ShieldLearner: A New Paradigm for Jailbreak Attack Defense in LLMs
Ziyi Ni, Hao Wang, Huacan Wang
TL;DR
ShieldLearner introduces a human cognition-inspired, parameter-free defense against jailbreak attacks in LLMs. It distills attack signatures into a Pattern Atlas and defense heuristics into a Meta-analysis Framework, enabling explainable and reusable defenses, while Adaptive Adversarial Augmentation continually challenges defenses without retraining. Empirical results show ShieldLearner outperforms baselines on both standard and hard jailbreak benchmarks and reduces computational overhead. The approach promises faster adaptation to evolving threats and supports community standardization through explicit, auditable defenses.
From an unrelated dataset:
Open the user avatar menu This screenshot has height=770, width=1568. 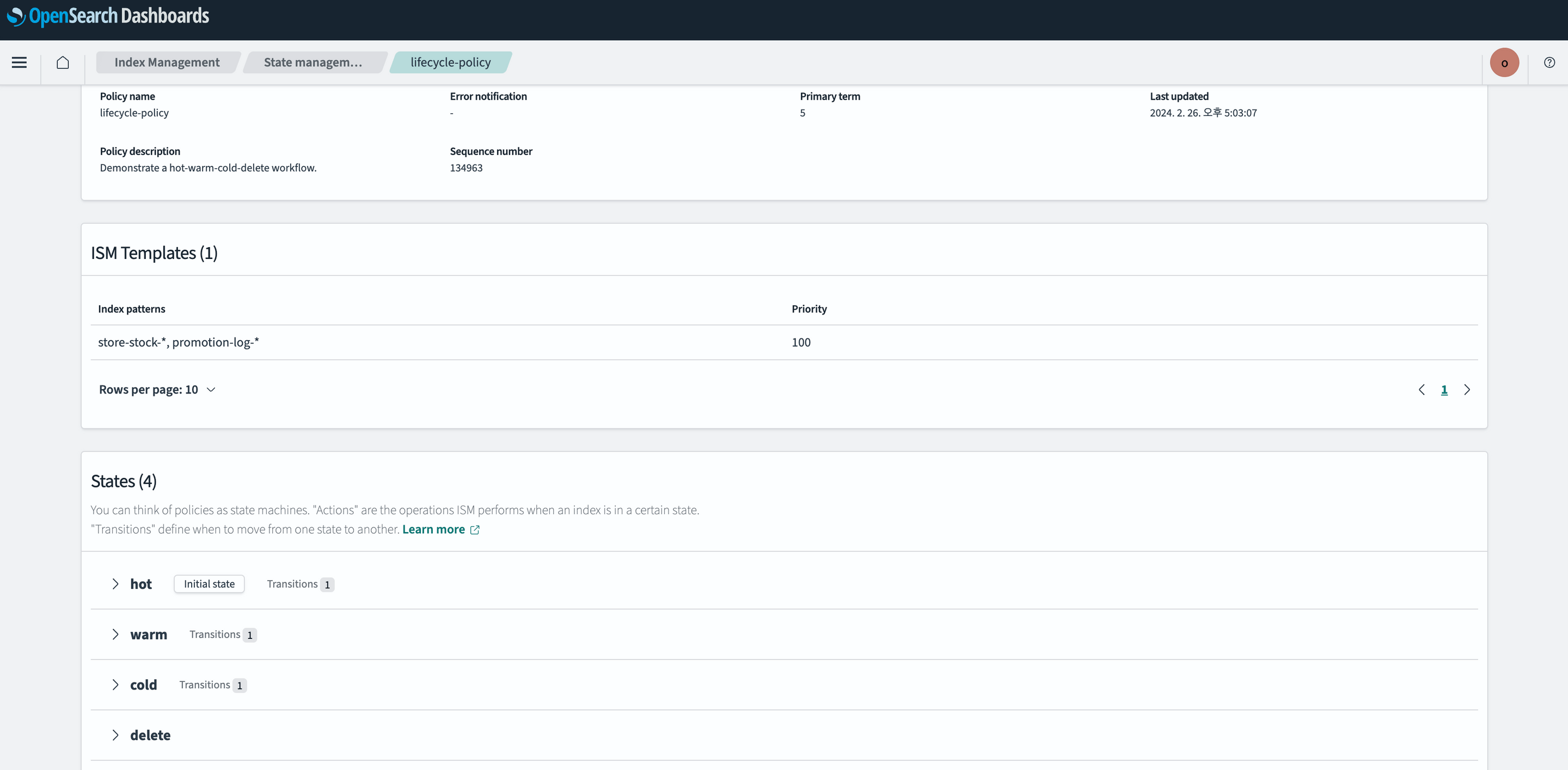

Future work will broaden dangerous-sample coverage and domain-specific generation paths for targeted deployment.
Abstract
Large Language Models (LLMs) have achieved remarkable success in various domains but remain vulnerable to adversarial jailbreak attacks. Existing prompt-defense strategies, including parameter-modifying and parameter-free approaches, face limitations in adaptability, interpretability, and customization, constraining their effectiveness against evolving threats. To address these challenges, we propose ShieldLearner, a novel paradigm that mimics human learning in defense. Through trial and error, it autonomously distills attack signatures into a Pattern Atlas and synthesizes defense heuristics into a Meta-analysis Framework, enabling systematic and interpretable threat detection. Furthermore, we introduce Adaptive Adversarial Augmentation to generate adversarial variations of successfully defended prompts, enabling continuous self-improvement without model retraining. In addition to standard benchmarks, we create a hard test set by curating adversarial prompts from the Wildjailbreak dataset, emphasizing more concealed malicious intent. Experimental results show that ShieldLearner achieves a significantly higher defense success rate than existing baselines on both conventional and hard test sets, while also operating with lower computational overhead, making it a practical and efficient solution for real-world adversarial defense.